Part of the problem is that this will be the second time that the Conservatives have changed their leader in this parliament. Mid-term changes of PM are regularly accompanied by calls for an early elections—calls that are invariably ignored by both Labour and Conservative governments. But two changes is unheard of (unless you count the special circumstances of Winston Churchill taking over in 1940, after Stanley Baldwin and Neville Chamberlain had both served as PM since the 1935 general election). Will voters regard a new PM who refuses to call an election an illegitimate head of a discredited government?

That is not all. Living standards are certain to fall in the months ahead, with energy bills, food prices and mortgage rates rising sharply. Some taxes may also have to go up. Even if real take-home pay starts to recover in the final months before the next election, painful memories of personal austerity will be too recent for Tory comfort. 

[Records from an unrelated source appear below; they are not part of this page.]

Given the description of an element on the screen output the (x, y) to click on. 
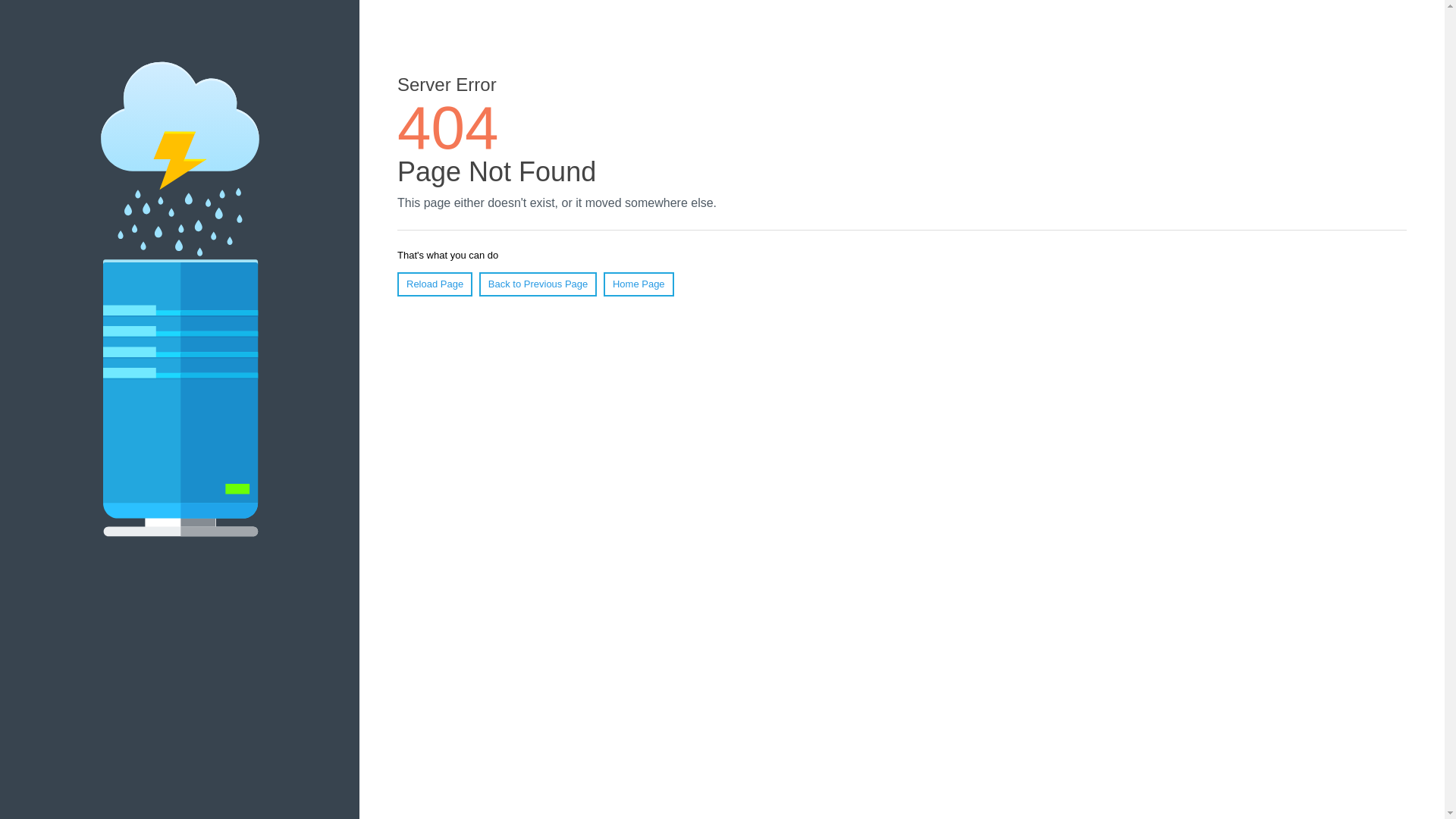
Reload Page Element type: text (434, 284)
Back to Previous Page Element type: text (538, 284)
Home Page Element type: text (638, 284)
Given the description of an element on the screen output the (x, y) to click on. 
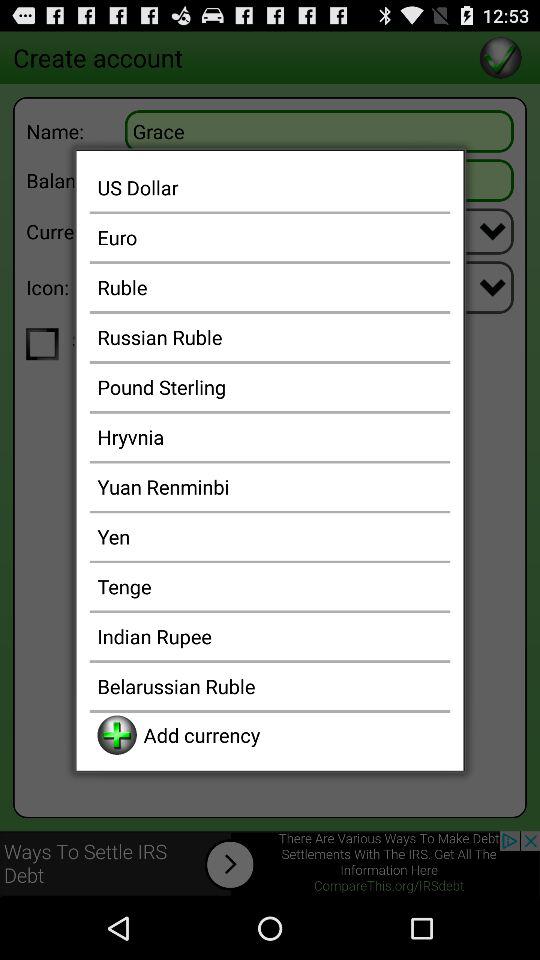
swipe to the euro icon (269, 237)
Given the description of an element on the screen output the (x, y) to click on. 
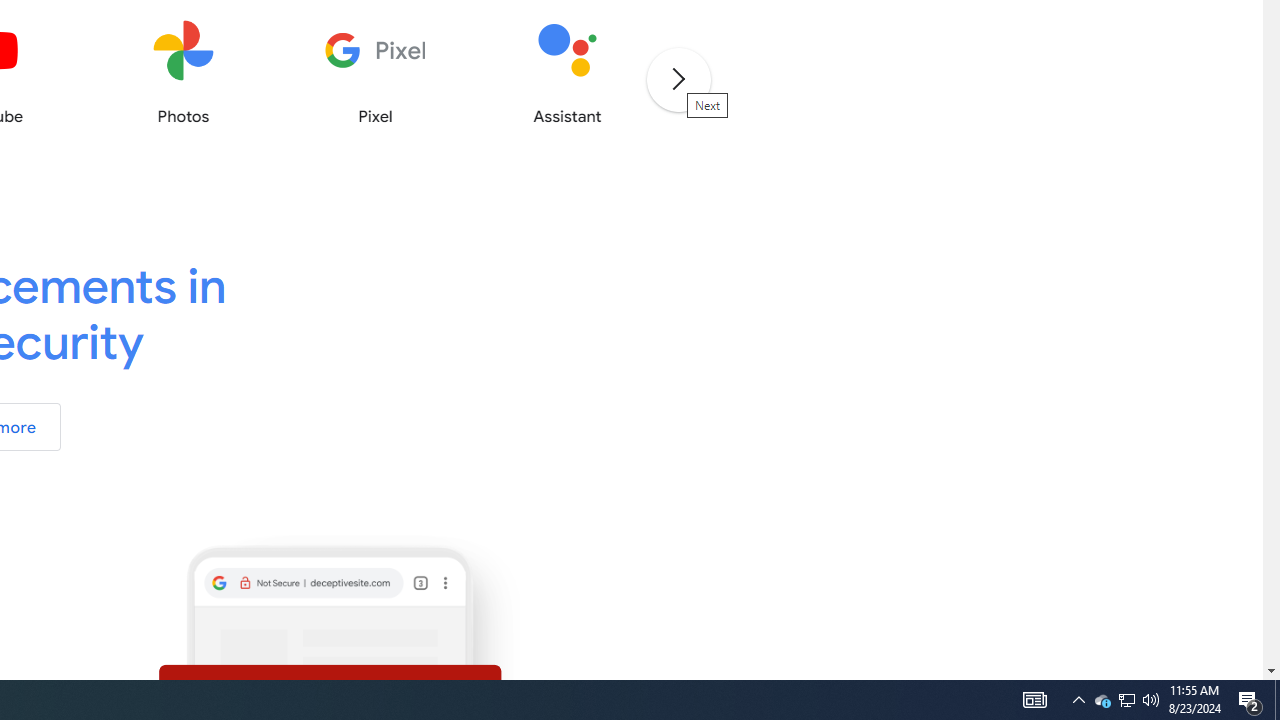
Next (677, 78)
Given the description of an element on the screen output the (x, y) to click on. 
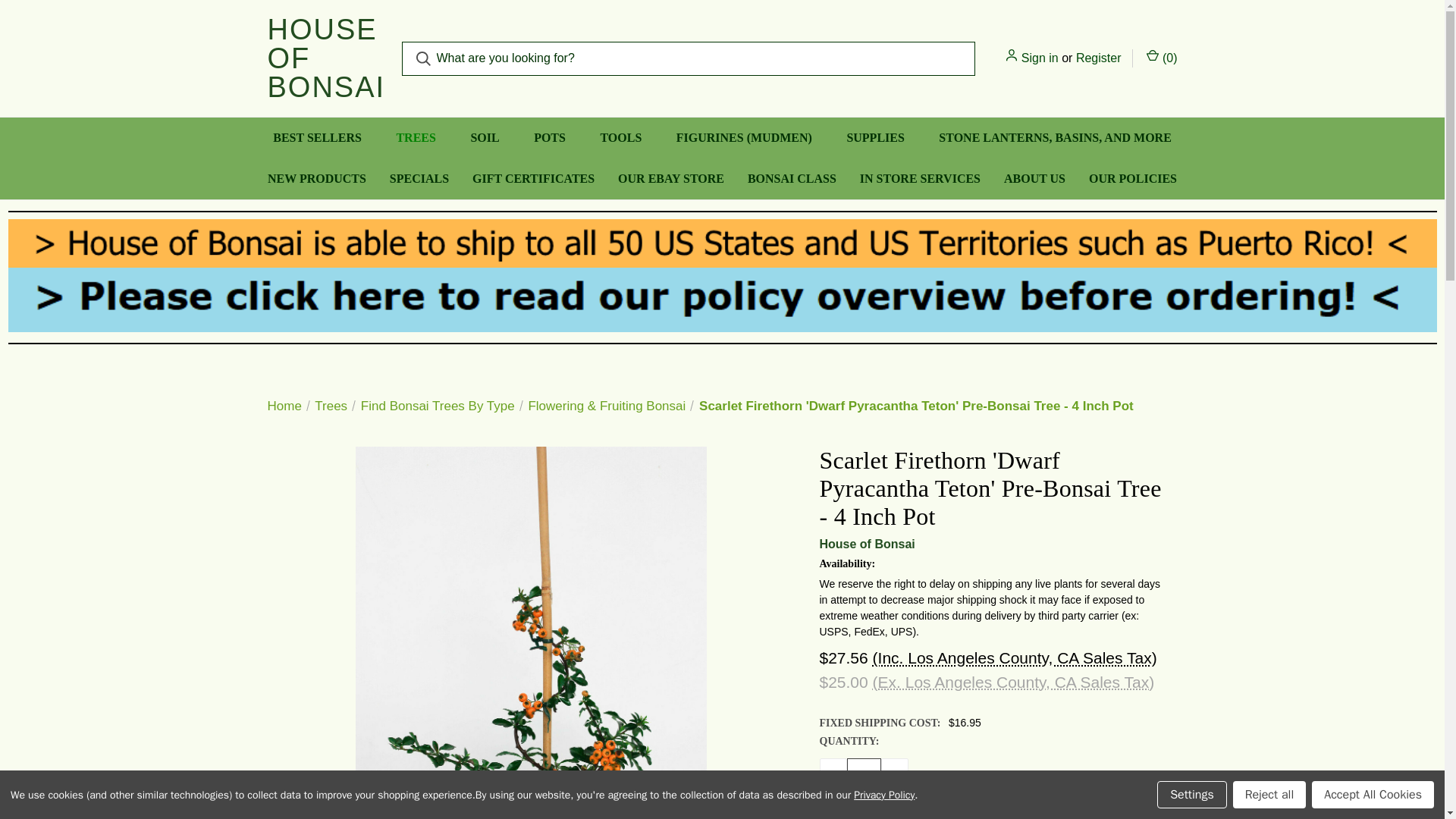
Sign in (1040, 58)
TREES (415, 137)
Including Tax (1014, 657)
Register (1098, 58)
1 (862, 775)
SOIL (484, 137)
BEST SELLERS (317, 137)
HOUSE OF BONSAI (325, 58)
Excluding Tax (1013, 682)
Given the description of an element on the screen output the (x, y) to click on. 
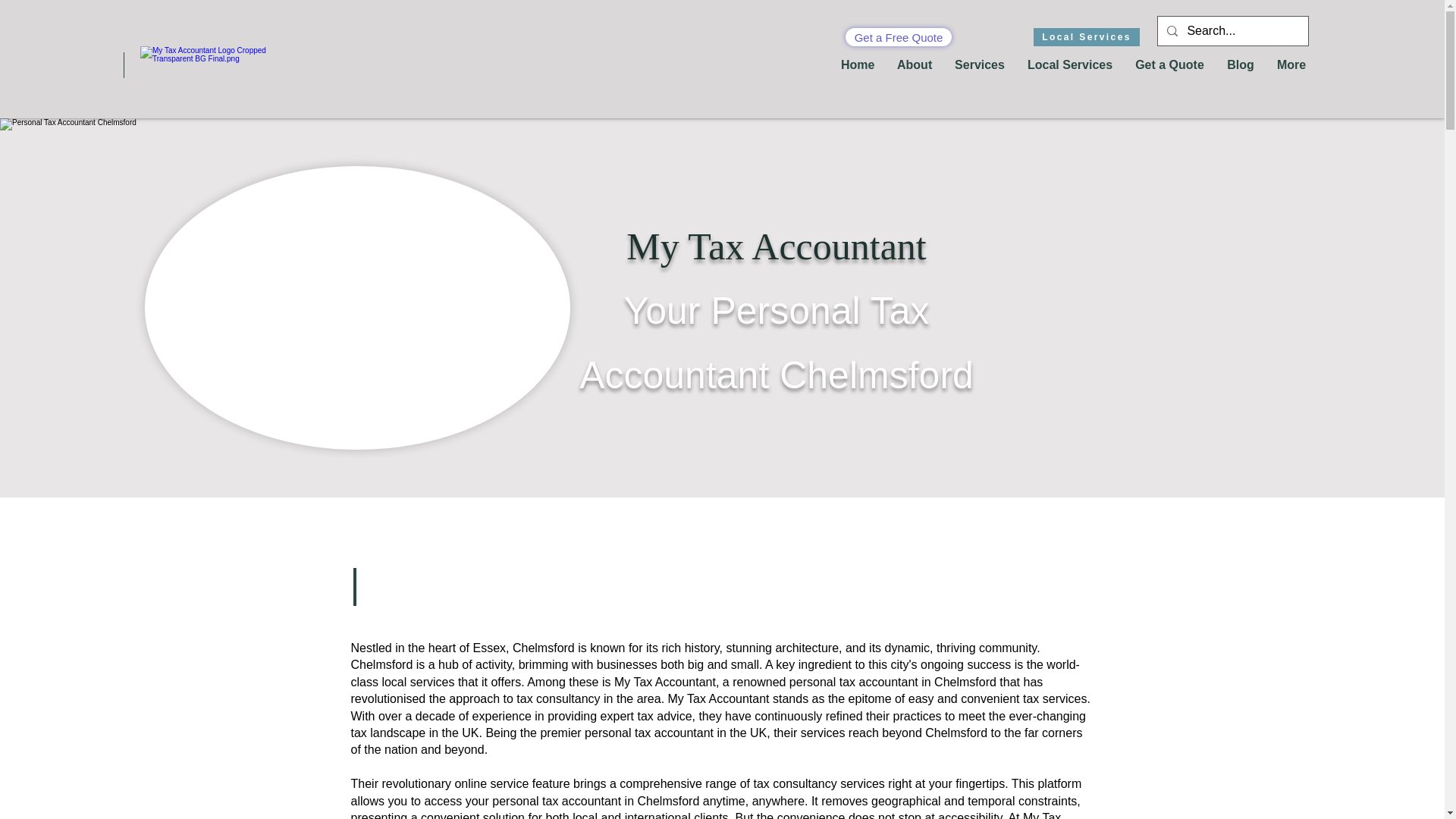
Blog (1240, 64)
London Tube (356, 307)
Local Services (1070, 64)
Home (857, 64)
About (914, 64)
Services (979, 64)
Get a Quote (1169, 64)
Get a Free Quote (898, 36)
Local Services (1086, 36)
Given the description of an element on the screen output the (x, y) to click on. 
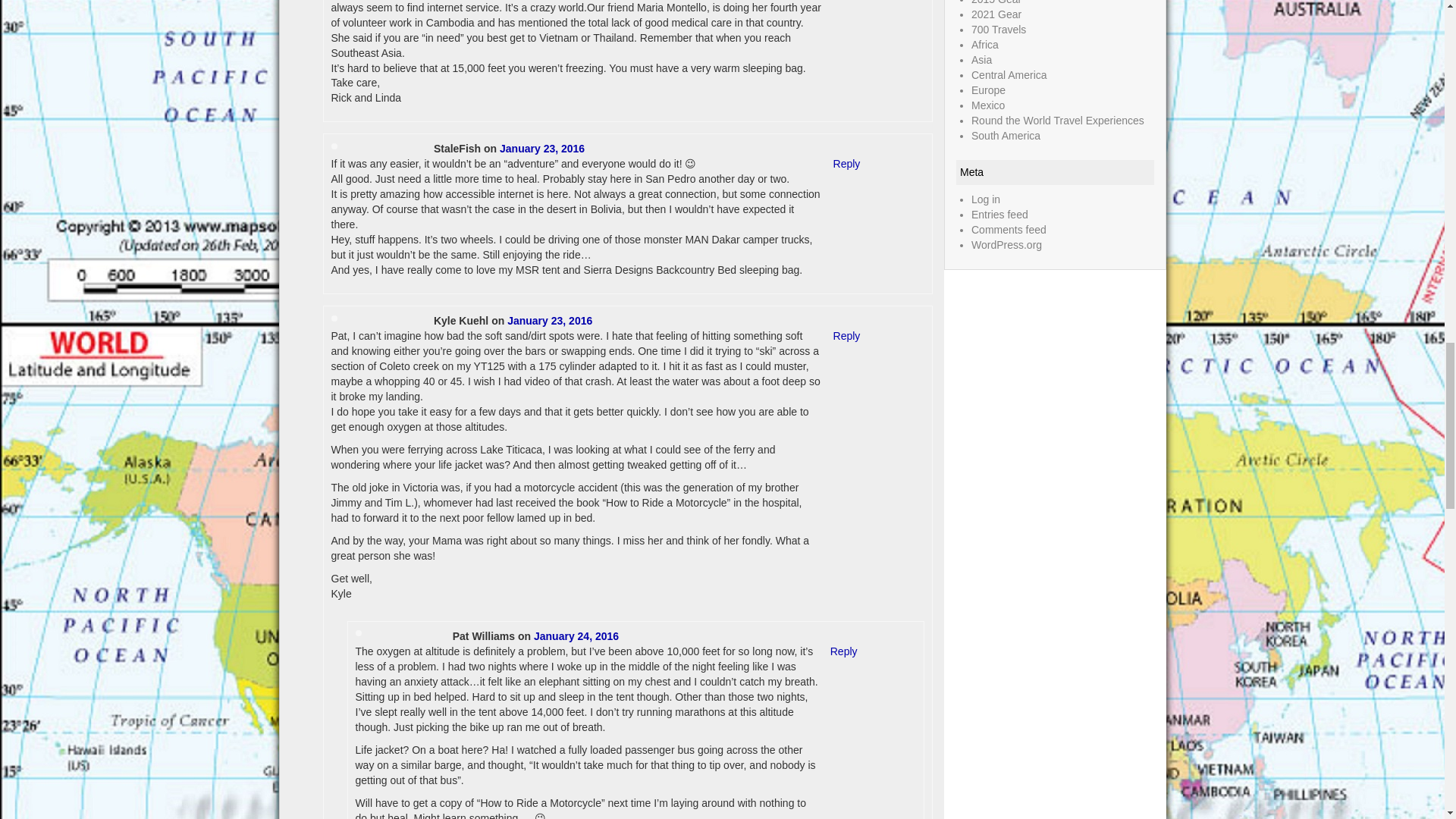
January 23, 2016 (549, 320)
Reply (846, 336)
Reply (843, 651)
January 23, 2016 (542, 148)
Reply (846, 163)
January 24, 2016 (576, 635)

In this respect, the Conservatives are in a worse place than the mid-1990s. The source of their unpopularity then was the shock of Black Wednesday in 1992, when Britain dropped out ignominiously from Europe’s currency club. What is often forgotten is how well Britain’s economy performed in the run-up to the 1997 election. Inflation, unemployment and mortgage rates all fell; living standards rose steadily; income tax was cut twice. The Tories still crashed to their worst defeat since 1906. So only an extreme optimist would predict a Tory victory this time, following this year’s political melodramas and next year’s economic challenges.

All in all, the Tories seem certain to kicked out at the next election. Keir Starmer is as near certain as we can be, probably two years out, to become prime minister. But a huge unknown will persist for many months to come. Given the reasons for caution set out above, it is certainly possible, but far from certain, that Labour will win a big enough majority to last a full five-year parliament.

This matters more than usual, because it is clear from the state of public finances that a progressive government wanting to improve public services, reform social care, fund its planned investments to avert climate change, and increase welfare will have to raise taxes significantly to fund its programme. A minority government cannot guarantee lasting very long. It would tread carefully and avoid unpopular tax increases. But its very caution would risk public disenchantment. It’s possible to imagine a Tory return to office after a brief bout of internal bloodletting in opposition.

In contrast, a five-year Starmer government could make big, potentially unpopular, changes in the first year or two, and then spend three years showing (as they would hope) that their policies are successfully leading Britain towards a brighter future. 

All in all, the Conservatives’ fate at the next election is pretty well sealed. But the destiny of Britain in the second half of the 2020s is still to play for.